What’s the secret to being a good pen rider? Concentration, and experience in different situations, conditions and climates, says 2016 Zoetis Medal winner Cailin O’Connor.
Ms O’Connor, a pen rider at the Gundamain Feedlot at Eugowra near Orange, NSW, was named as the winner of the prominent feedlot industry award at the Australian Lot Feeder’s Association (ALFA) biennial BeefEx conference the Gold Coast on Wednesday.
Runner up was Brendan Orr, Feed and Milling Coordinator at Mort & Co’s Grassdale Feedlot near Dalby, Qld.
The Zoetis Education Medal recognises the achievements of young people in the feedlot industry who have performed well in one of the tailored feedlot operations Certificate III courses conducted through New England TAFE at Armidale.
Zoetis’ feedlot and corporate account manager Andrew Malloy said the award is an important vehicle to recognise and reward the critical role that production level workers play in the Australian feedlot industry.
“We need to encourage these people to regard the feedlot industry as a worthwhile and rewarding career, either through further development of production level skills or through progression to management positions within the sector,” Mr Malloy said.
It is easy to get the sense Cailin O’Connor will be working in the feedlot industry for a long time to come.
She was introduced to the cattle industry at an early age, regularly attending cattle sales and bull sales with her father Peter O’Connor, a well-known stock agent with AJF Brien and Sons at Coonamble.
“He took me forward and really got my passion going for cattle,” Cailin said.
Exposure to an Angus stud and showing cattle as a student at Kinross Wolaroi School in Orange further cemented her desire to pursue a career in the cattle industry.
After working on cattle stations at Cloncurry in north western Queensland, she accepted a job with Tess and Andrew Herbert at Gundamain Feedlot.
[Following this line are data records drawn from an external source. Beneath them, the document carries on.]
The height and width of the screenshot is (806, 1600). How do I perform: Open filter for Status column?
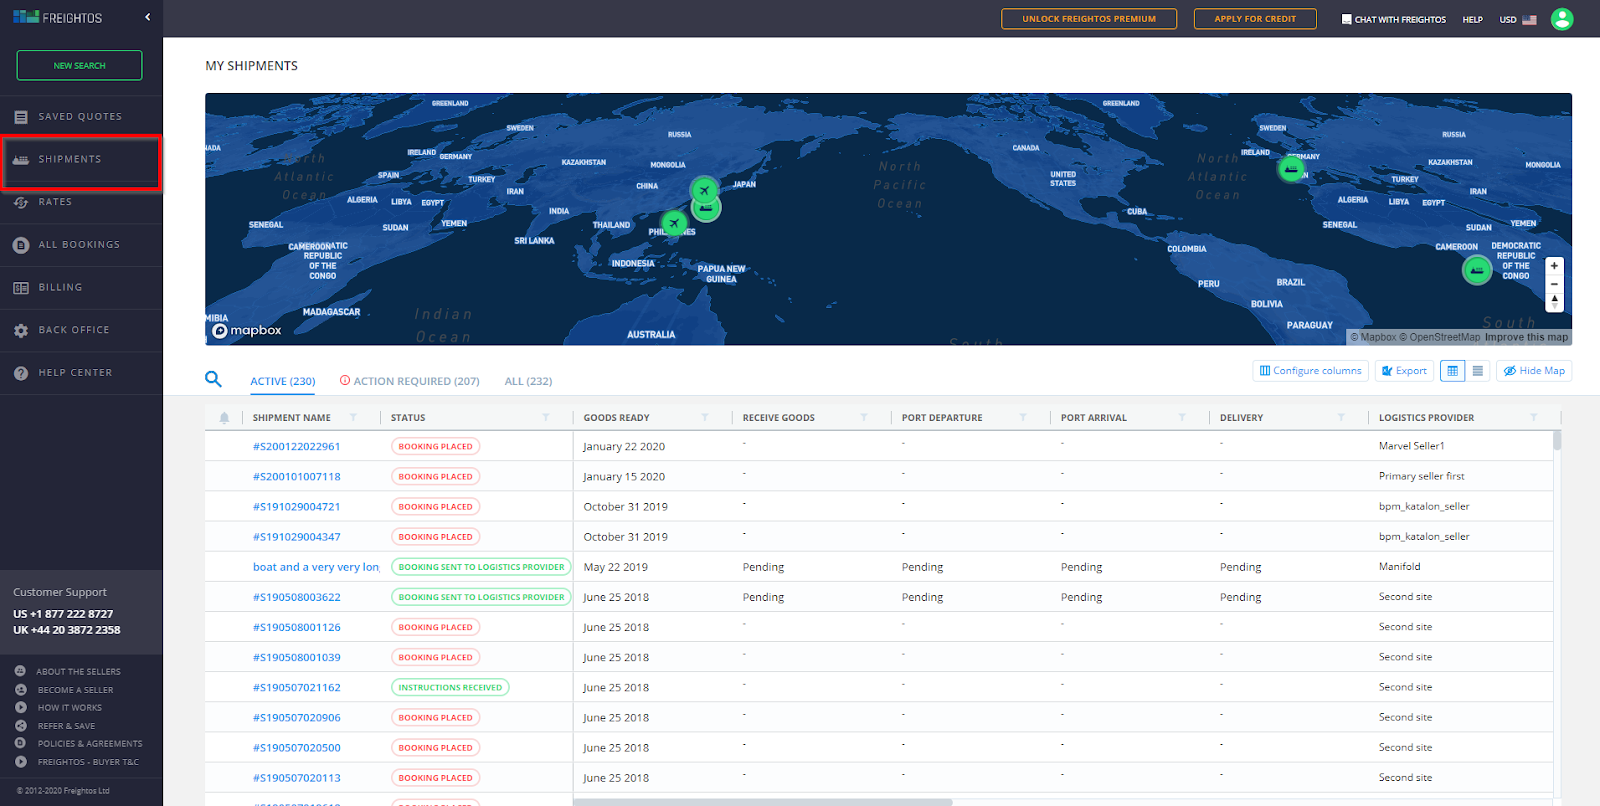545,418
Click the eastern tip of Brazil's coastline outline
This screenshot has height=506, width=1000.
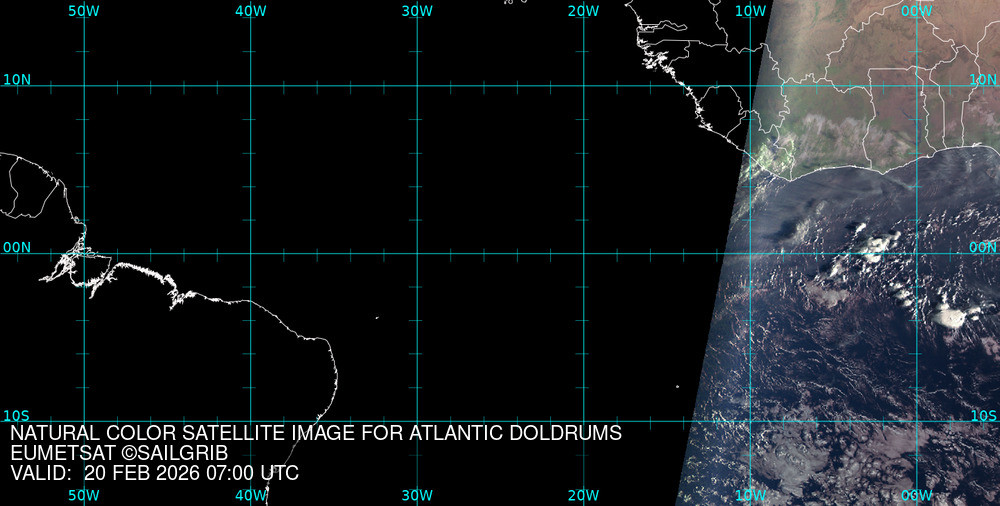click(x=337, y=375)
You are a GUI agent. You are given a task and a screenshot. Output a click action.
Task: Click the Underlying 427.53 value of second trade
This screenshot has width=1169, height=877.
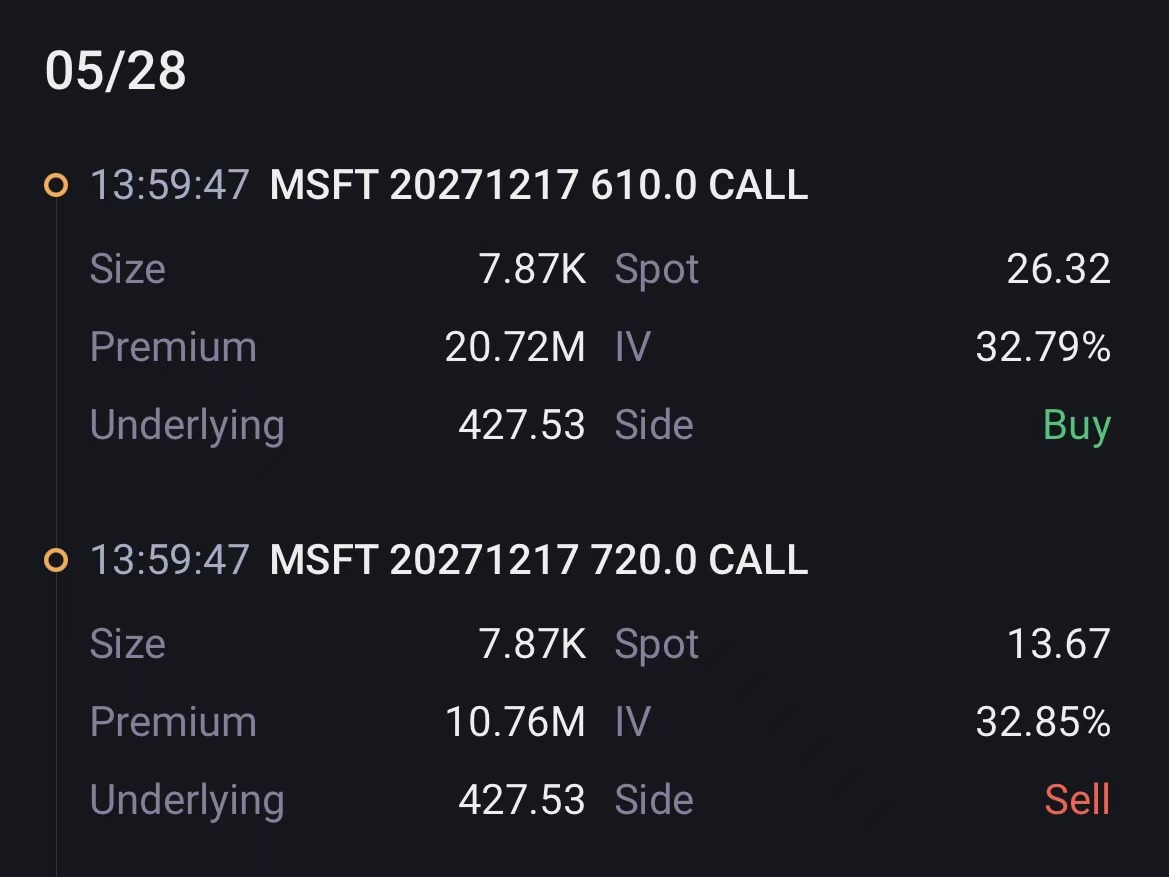coord(522,800)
Cailin knew the Herberts well, having attended school with their daughter Caitlin.
Since joining the Gundamain team Cailin has undertaken a Certificate III in Feedlot Operations – Pen Riding and animal welfare training through ALFA. She has also previously completed a year of agricultural business management studies at Charles Sturt University at Orange.
A pen rider’s primary job is to maintain the health and welfare of cattle in a feedlot. They ride through pens looking for signs of distress, illness or injury. Early starts are required, in any type of weather. High levels of cattle handling and horsemanship skills are also essential, and something else: an ability to ‘read’ cattle.
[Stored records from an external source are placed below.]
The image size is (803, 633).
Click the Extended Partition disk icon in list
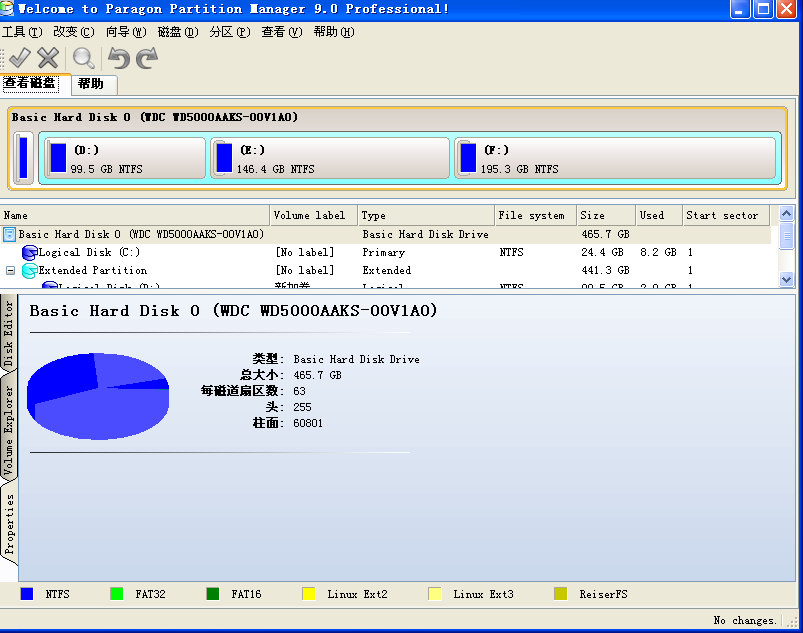point(30,271)
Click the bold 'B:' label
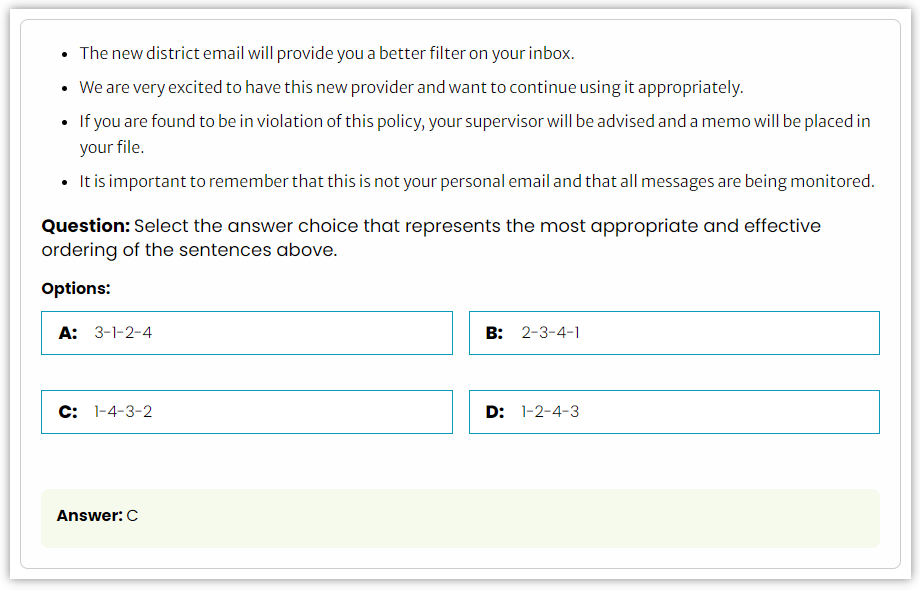Image resolution: width=920 pixels, height=590 pixels. point(495,333)
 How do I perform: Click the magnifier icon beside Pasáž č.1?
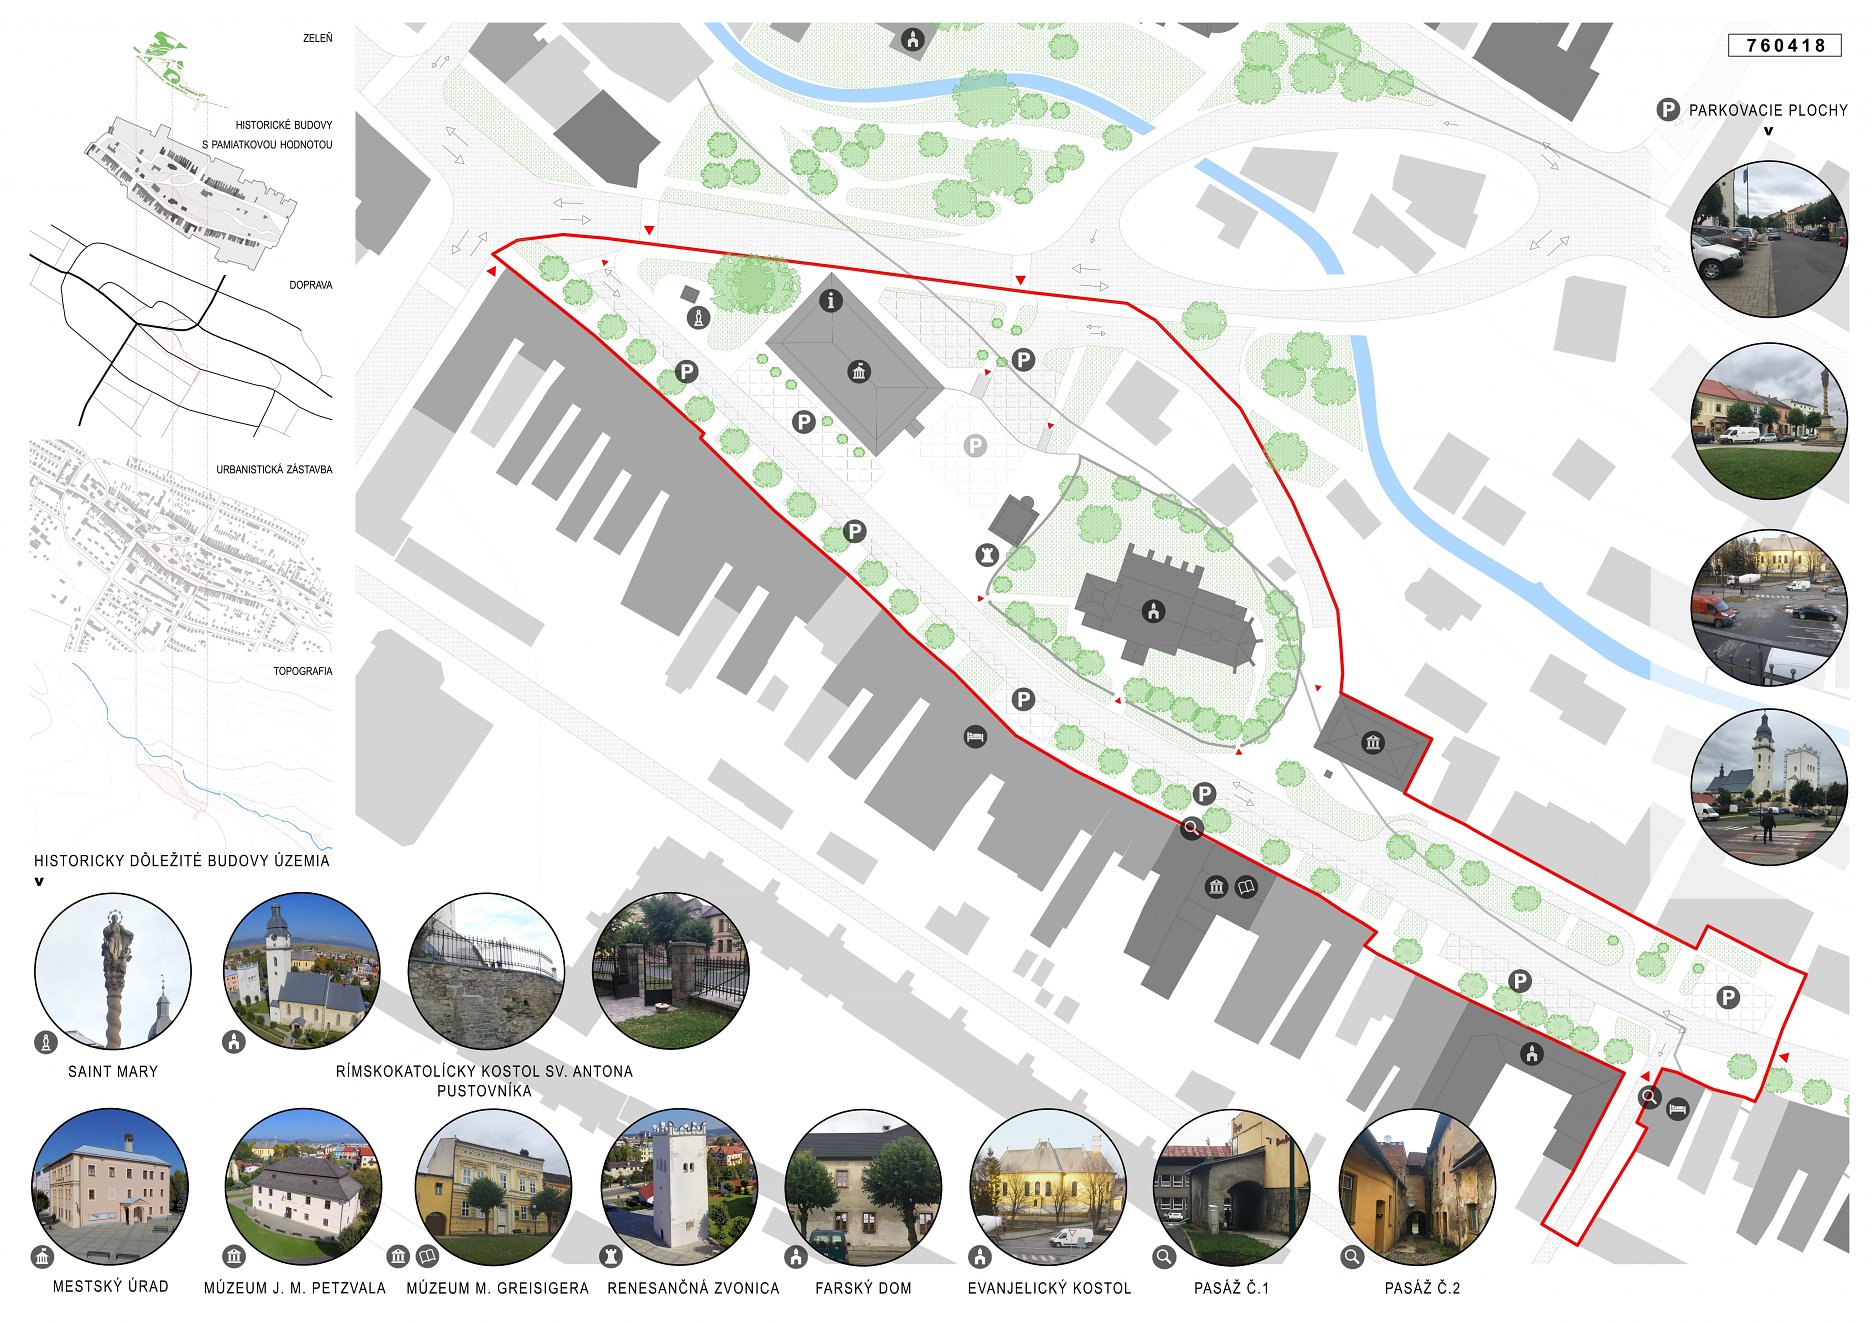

It is a skill that can be hard to teach, and is not one that everyone will get, says Tess Herbert, who is also the president of the Australian Lot Feeders Association.ALFA invests heavily in providing industry training to maintain professional standards of stock handling, animal health and welfare, feeding and nutrition and people and business management skills throughout the Australian feedlot industry.
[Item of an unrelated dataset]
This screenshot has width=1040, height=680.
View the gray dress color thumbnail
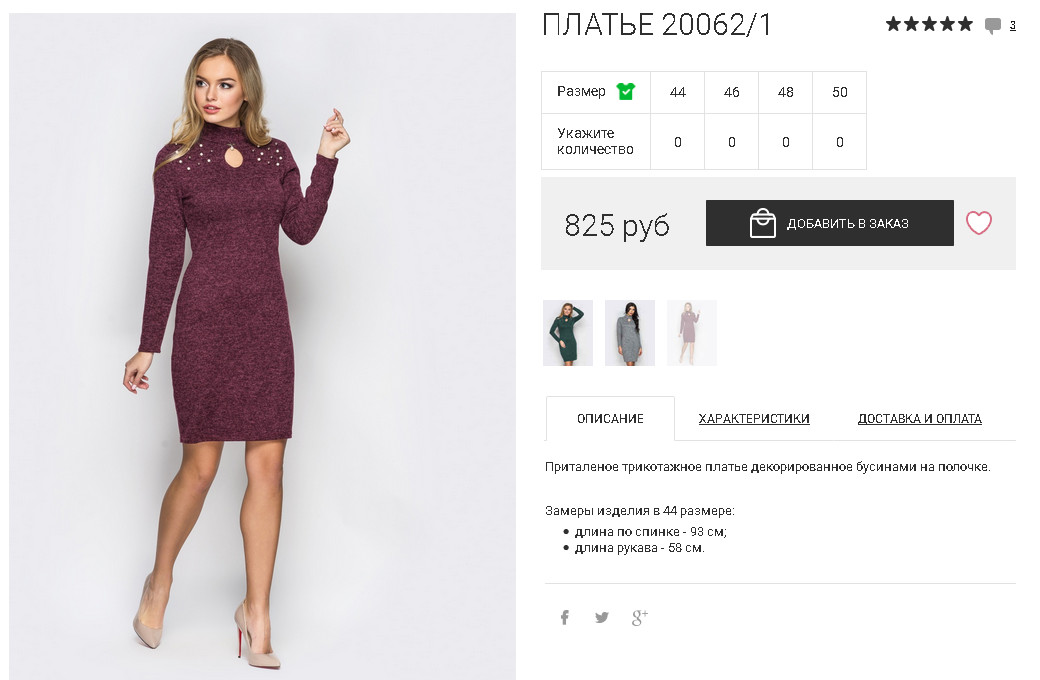(629, 333)
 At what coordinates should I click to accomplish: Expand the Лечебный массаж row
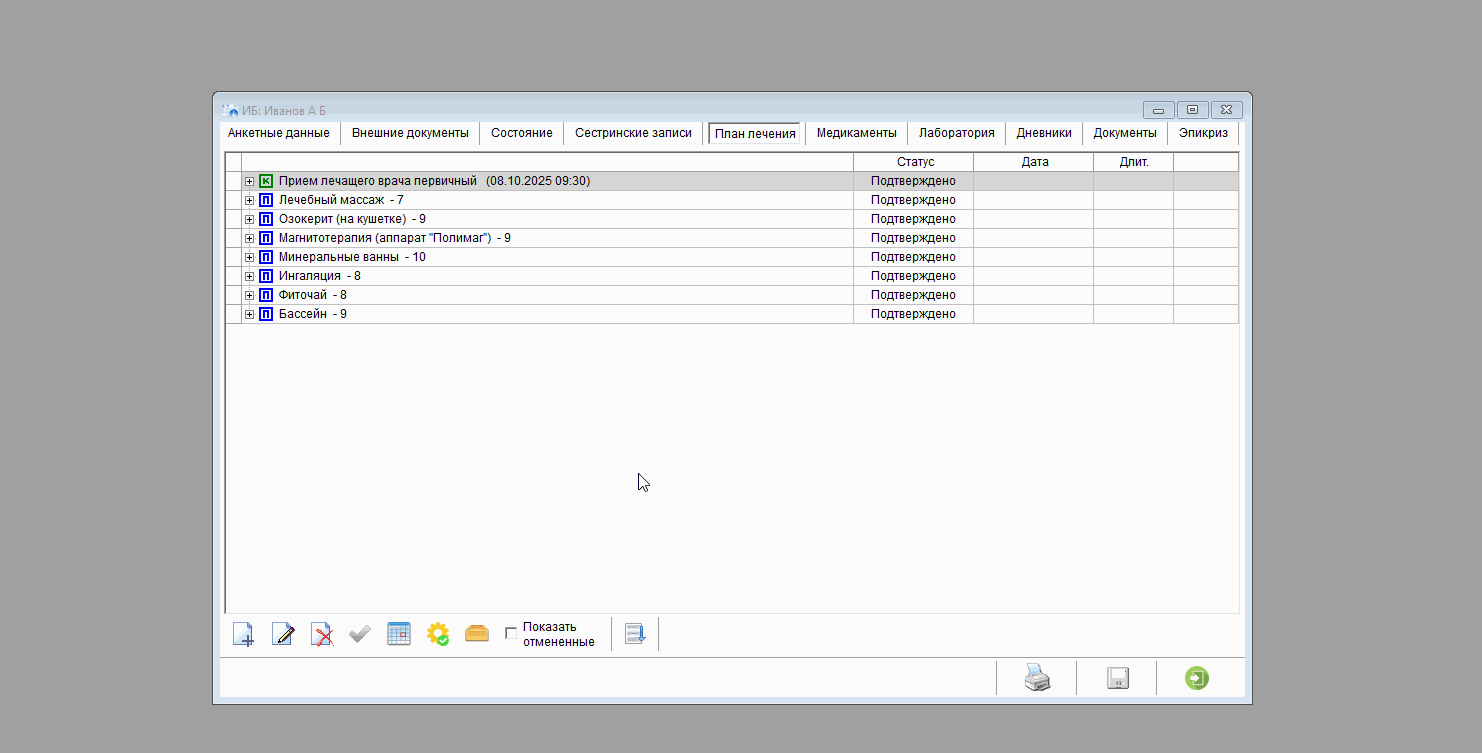[x=249, y=200]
Pen riders need an eye for detail, and ‘what doesn’t look right’, Tess explained.
“Andrew describes it as the day before you get the flu, there are no symptoms but you just don’t look right,” she said.
“You need people with a feel for cattle, and it is hard thing to do.
“It is an art, and Cailin has it.”
Cailin told Beef Central she was very honoured to receive the award..
“I know you can’t really express your passion in a short little speech,” she said
“It is quite nerve wracking, But I just tried to express my passion as much as possible, I really love the industry, I really love my cattle.”
She said an address to yesterday’s conference by Dr Heather Bray from the University of Adelaide encouraging people in the cattle industry to speak positively about the industry resonated with her.
“Just really publicising that we are in this industry because we love it, and to feed our country and other countries, we don’t do it because we have to.
“And that is where I am coming from, I am in the industry because I want to .”
Tess Herbert said she was very proud of Cailin’s achievements.
She said a couple of livestock supervisors had been away this year and Cailin had stepped up and filled in admirably.
“This is what she wants to do,” Tess said.
“She is reliable, she wants to do more, she thinks about what she is doing, she asks questions, she is a great girl.”
“The value of people of people like Cailin to your business is just enormous, you want to invest in people like her and to keep them in our industry.
“I am really proud of her, she has worked very hard.”